Original: SQL Server Tuning series advanced (How to index tuning)
Objective
In the previous article we analyzed the role of statistical information in the database, and we have learned how the database uses statistics to control the distribution of the contents of tables in the database. Children's shoes are not clear and can be clicked for reference.
As a tuning series of articles, the index of the database is certainly not less, so this article we began to analyze this piece of content, about the basic knowledge of the index is not intended to further analysis, a search on the web, this article is more focused on some of the actual combat content display, I hope that through this article you crossing can find the right solution in the real scene enough.
For the use of the index, I would like to encounter problems to find a suitable solution can be, do not mess with!!!
This article analyzes the superiority of the index and also shows the negative effect.
Technical preparation
Database version is SQL Server2012, the previous articles with SQL Server2008rt, the content is not very different, using Microsoft's previous case library (Northwind) for analysis, part of the content will also be applied to another Microsoft Case Library AdventureWorks
Trust the Friends of SQL Server, both libraries are not too unfamiliar.
Conceptual understanding
The so-called indexes, like other types of data pages in SQL Server, are fixed 8KB (8192 bytes), stored in the same b-tree structure, and each page in the index B-tree is called an index node. The top node of the B-tree is the root node. The underlying node in the index is called a leaf node. Any index between the root node and the leaf node is collectively known as the intermediate level.
Forget it, it's too cumbersome to describe, and it's an intuitive display structure on Books Online:
The above diagram visually shows the way the b-tree structure, basically similar to the structure of the data page, here is a point to remind that the bottom of the clustered index leaf node is stored as the actual data page. This provides an ultra-fast way for fast data acquisition, and is also an important part of our tuning, which is analyzed in subsequent articles.

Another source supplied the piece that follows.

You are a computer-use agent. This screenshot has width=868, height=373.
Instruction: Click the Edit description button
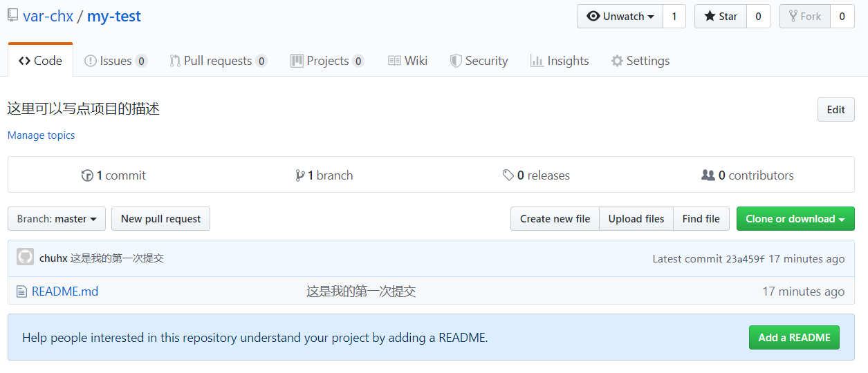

Then look at the nonclustered index.
Nonclustered indexes and clustered indexes are also stored in a b-tree structure, but there is a significant difference in what is stored:
- The data rows of the underlying table are not sorted and stored in the order of the nonclustered index keys
- The leaf layer of a nonclustered index is made up of index pages rather than data
Because of the above characteristics, it is obvious that the fastest way to get data is through a clustered index, because its leaf node is the data page, the same leaf node's data page physical order is also stored in the structure order of the clustered index, which results in a data table can only exist a clustered index, And the clustered index occupies much less disk space than the nonclustered index .
For a nonclustered index, the leaf node stores an index row, and the data must be indexed by the address of the data page (the clustered index key or the RID of the heap table) that is recorded by the index row, which is what makes a data table can have multiple nonclustered clustered indexes and requires its own independent storage space.
Both indexes are designed to facilitate fast access to data pages and improve query performance. This is like a book need to add a table of contents.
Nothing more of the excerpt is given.